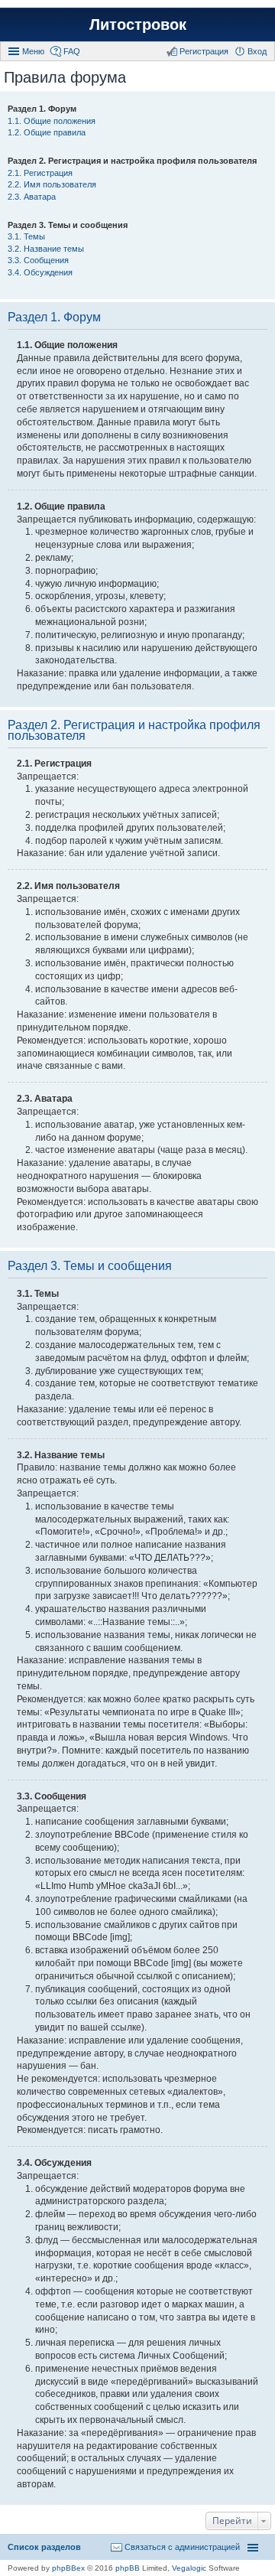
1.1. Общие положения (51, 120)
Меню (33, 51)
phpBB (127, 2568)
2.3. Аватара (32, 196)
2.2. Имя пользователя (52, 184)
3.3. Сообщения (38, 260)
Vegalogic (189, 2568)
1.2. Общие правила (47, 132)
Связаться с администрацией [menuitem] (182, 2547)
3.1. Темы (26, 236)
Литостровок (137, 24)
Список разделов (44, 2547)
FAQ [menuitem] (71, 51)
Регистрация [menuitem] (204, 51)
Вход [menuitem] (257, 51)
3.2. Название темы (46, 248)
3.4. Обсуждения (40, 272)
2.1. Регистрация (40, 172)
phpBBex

────

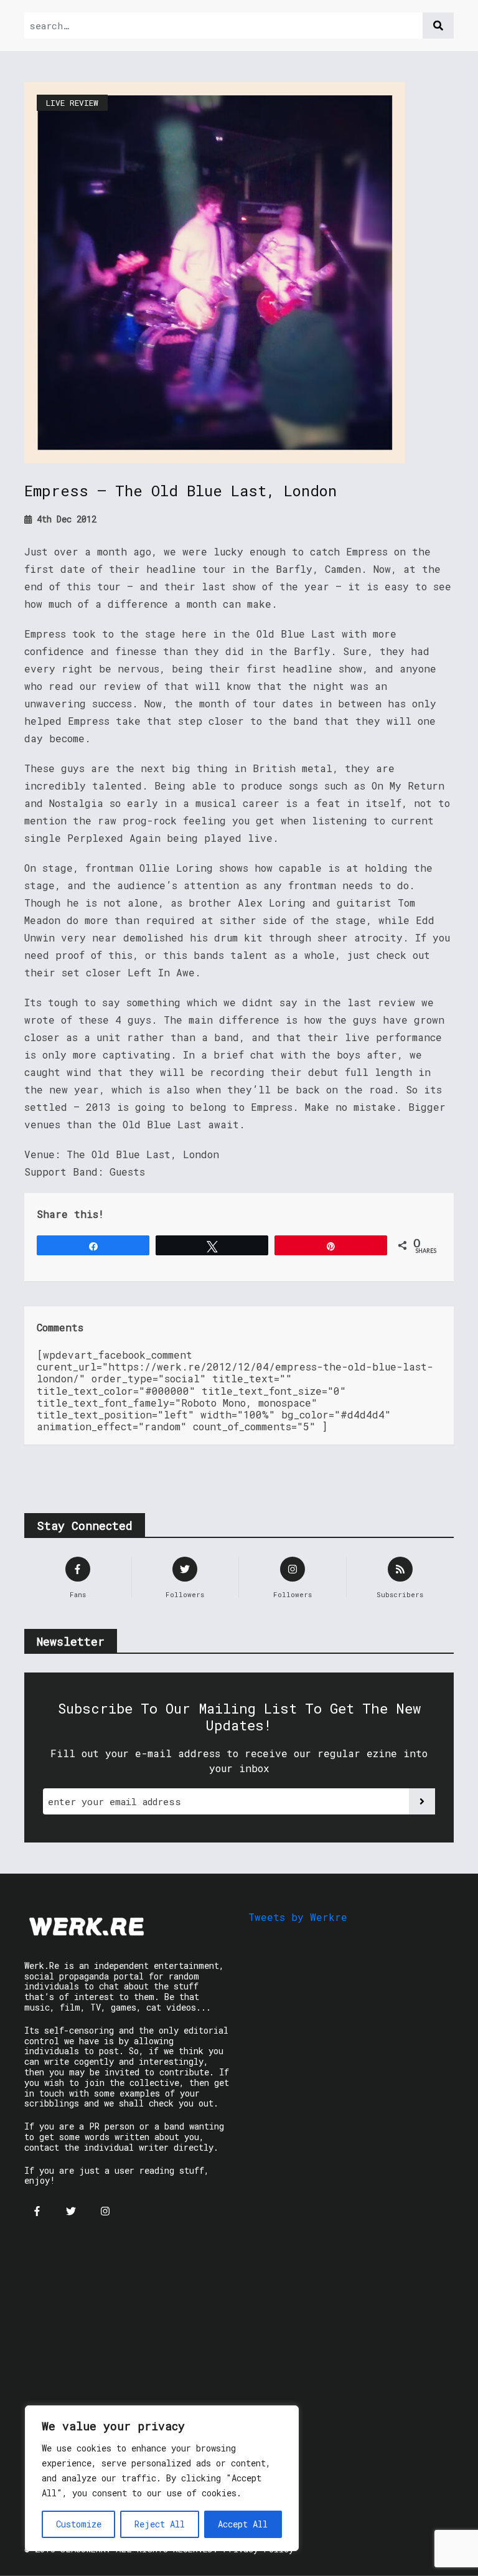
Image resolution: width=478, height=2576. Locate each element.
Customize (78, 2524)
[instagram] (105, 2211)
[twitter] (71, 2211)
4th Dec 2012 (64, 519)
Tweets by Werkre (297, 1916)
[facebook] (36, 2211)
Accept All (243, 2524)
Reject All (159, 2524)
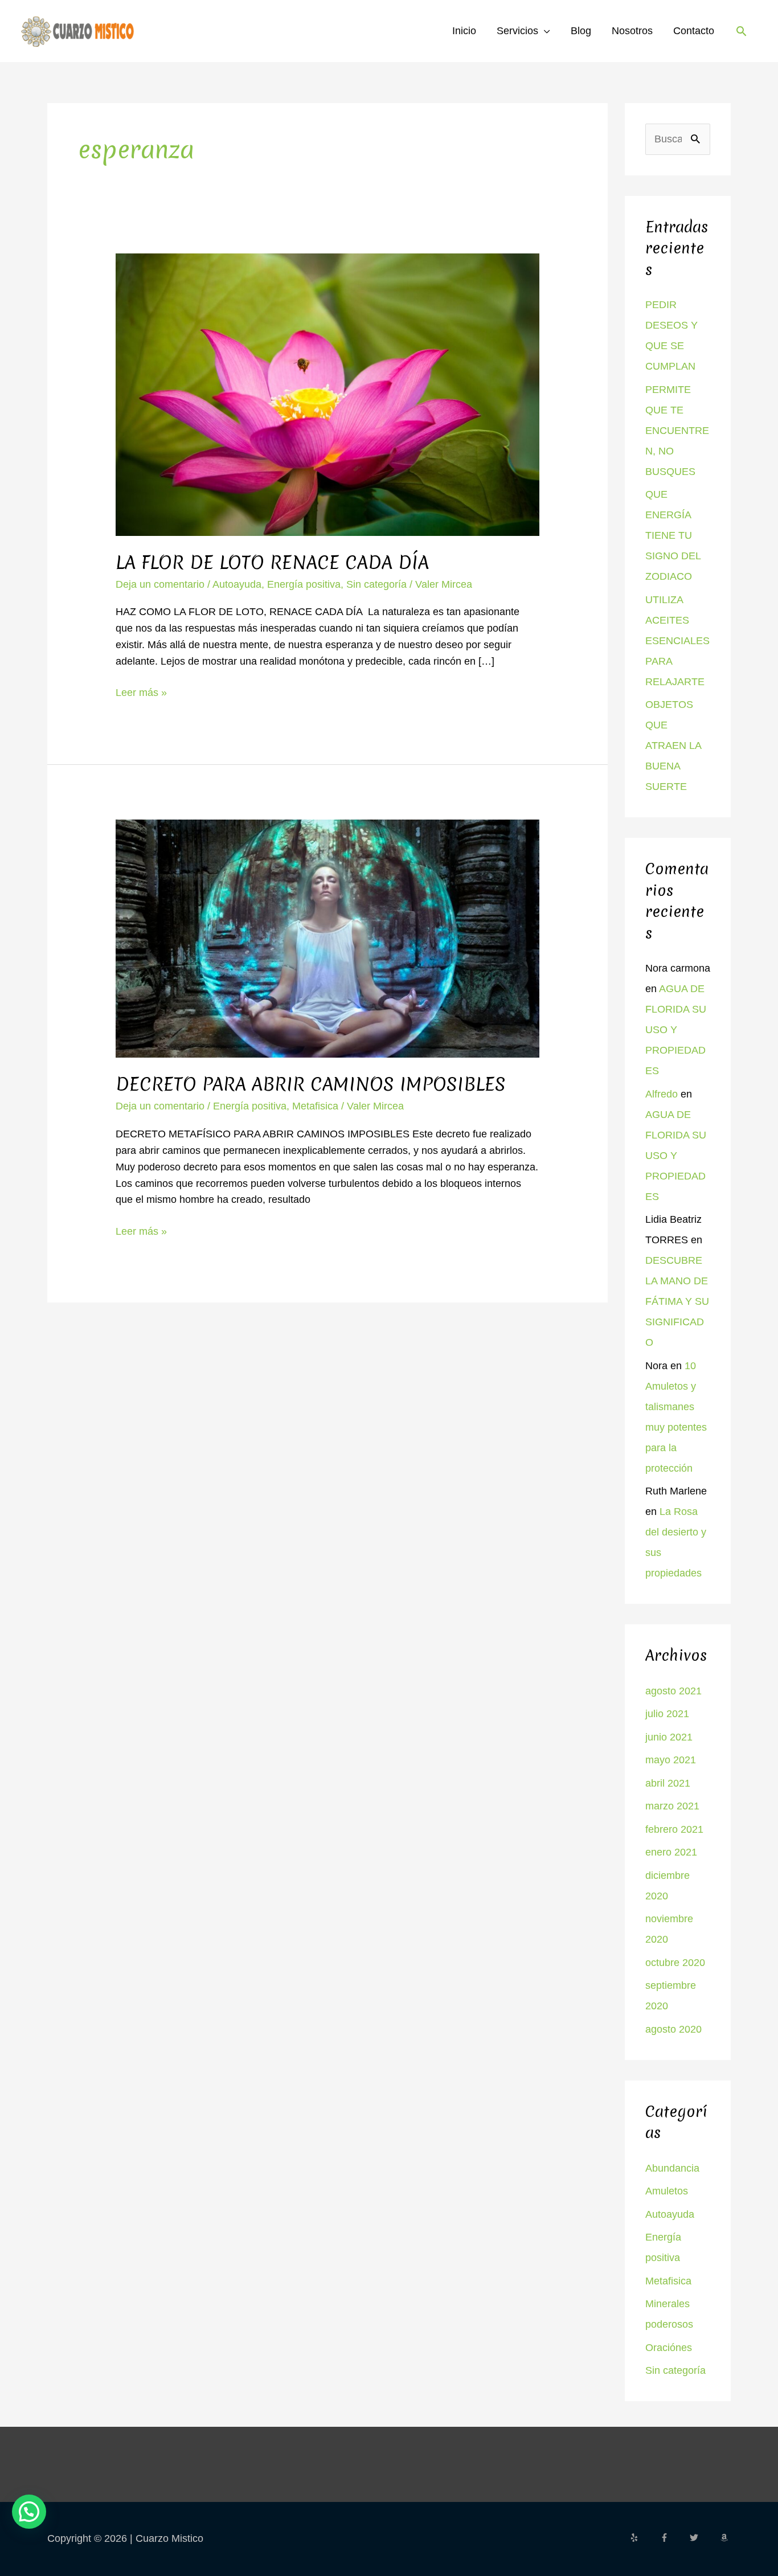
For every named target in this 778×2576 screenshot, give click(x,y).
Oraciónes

────

Return all lines from the material that contain "Регистрация".

Регистрация [menuitem] (204, 51)
2.1. Регистрация (40, 172)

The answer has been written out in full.